Results: Ten patients (19 eyes) underwent ASA, 11 patients (16 eyes) underwent thin-flap LASIK, and 11 patients (16 eyes) underwent thick-flap LASIK. The mean preoperative CH was 10.47±0.88, 10.52±1.4, and 11.28±1.4 mmHg (p=0.043), respectively, decreasing after surgery by 1.75±1.02, 1.66±1.00, and 2.62±1.03 mmHg (p=0.017). The mean reduction of CH per micron of central corneal ablation was 0.031, 0.023, and 0.049 mmHg/µm (p=0.005). Mean preoperative CRF was 10.11±1.28, 10.34±1.87, and 10.62±1.76 mmHg (p=0.66), decreasing after surgery by 2.33±1.35, 2.77±1.03, and 2.92±1.10 mmHg (p=0.308). The mean reduction of CRF per micron of central corneal ablation was 0.039, 0.040, and 0.051 mmHg/µm (p=0.112).

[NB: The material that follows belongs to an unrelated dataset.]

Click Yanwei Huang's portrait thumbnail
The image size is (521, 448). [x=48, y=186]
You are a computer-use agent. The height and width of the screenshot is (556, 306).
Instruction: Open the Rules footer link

Conclusion: Thick-flap LASIK caused a greater reduction of CH and CRF than thin-flap LASIK and ASA, although this was statistically significant only for CH. ASA and thin-flap LASIK were found to be biomechanically similar.
Keywords: flap thickness ectasia, hysteresis, LASIK, surface ablation
One of the most dreaded complications of laser in situ keratomileusis (LASIK) is corneal ectasia.1 Although risk factors for post-LASIK ectasia have been identified, ectasia has also been found to occur in apparently “normal” eyes, where corneal topography and thickness data implied a low risk of developing postoperative ectasia.2,3 Hence arose the need for a noninvasive method of directly measuring the biomechanical strength of the cornea, rather than inferring this strength indirectly from tomographic data. The Ocular Response Analyzer® (ORA®; Reichert Instruments, Depew, NY, USA) was developed to achieve this goal.4 It measures corneal hysteresis (CH), a viscoelastic property of the cornea, and the corneal resistance factor (CRF), the elastic resistance of the cornea.5
Despite the apparent superiority of surface ablation over LASIK in terms of corneal biomechanics, LASIK continues to be very popular among surgeons and patients, due to less pain, quicker visual rehabilitation, much lower incidence of haze, and less need for postoperative medications.6 It is therefore important to determine the effect of LASIK flap architecture on corneal biomechanics.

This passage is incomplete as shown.